Task A :: The evidence page on LLM instruction hierarchies gives examples in parentheses of societal hierarchy framings. List those examples.
Task B ::
Answer these questions from the evidence page on LLM instruction hierarchies:
(i) Which URL does it give?
(ii) How many LLMs were tested?
(iii) Which type is the evidence labeled as?
Task C :: Write the next part of the evidence page on LLM instruction hierarchies, starting after its final sentence.

Document text ::
- Opening Delimiter -

Skip to content

R0053/2026-03-31-02/C002/SRC02/E01

Research R0053 — Prompt Claims
Run 2026-03-31-02
Claim C002
Source SRC02
Evidence SRC02-E01
Type Factual

Instruction hierarchies fail in LLMs — system/user separation does not establish priority

URL: https://arxiv.org/abs/2502.15851

Extract

"The widely-adopted system/user prompt separation fails to establish a reliable instruction hierarchy." Models "exhibit strong inherent biases toward certain constraint types regardless of their priority designation." "Societal hierarchy framings (e.g., authority, expertise, consensus) show stronger influence on model behavior than system/user roles, suggesting that pretraining-derived social structures function as latent behavioral priors with potentially greater impact than post-training guardrails." Tested across six state-of-the-art LLMs.

- Closing Delimiter -

Information provided ::
- Opening Delimiter -

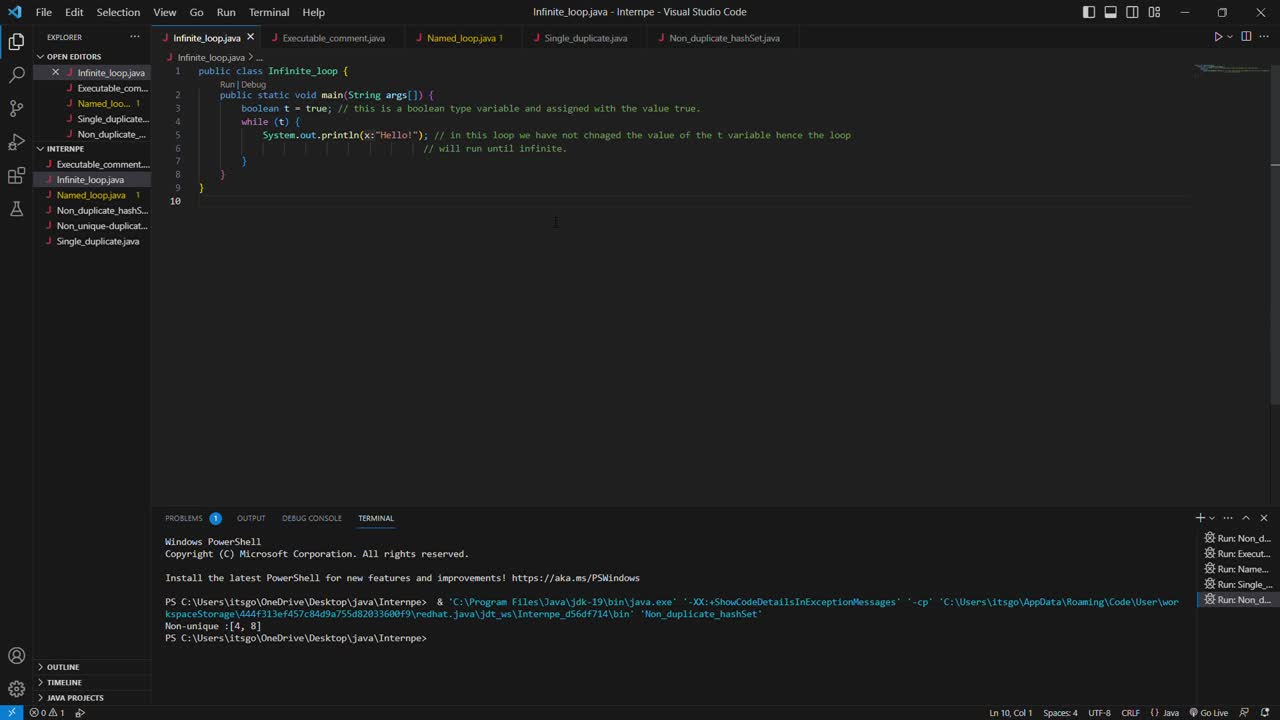Click the Accounts icon
The height and width of the screenshot is (720, 1280).
[x=16, y=656]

- Closing Delimiter -

Exercise answer A :: Authority, expertise, consensus

Exercise answer B ::
(i) https://arxiv.org/abs/2502.15851
(ii) Six state-of-the-art LLMs
(iii) Factual

Exercise answer C ::
Relevance to Hypotheses

Hypothesis Relationship Strength
H1 Supports Confirms that enforcement is needed (requirements are not reliably followed)
H2 Supports Confirms the problem exists but suggests the mechanism is more complex than negative/positive framing
H3 Contradicts Directly shows AI does not reliably follow all requirements

Context

This paper was accepted to AAAI-26, indicating peer review and methodological rigor. The finding about social hierarchy framings being more influential than technical instruction mechanisms is particularly relevant — it suggests enforcement language may work not because of negative framing but because of perceived authority.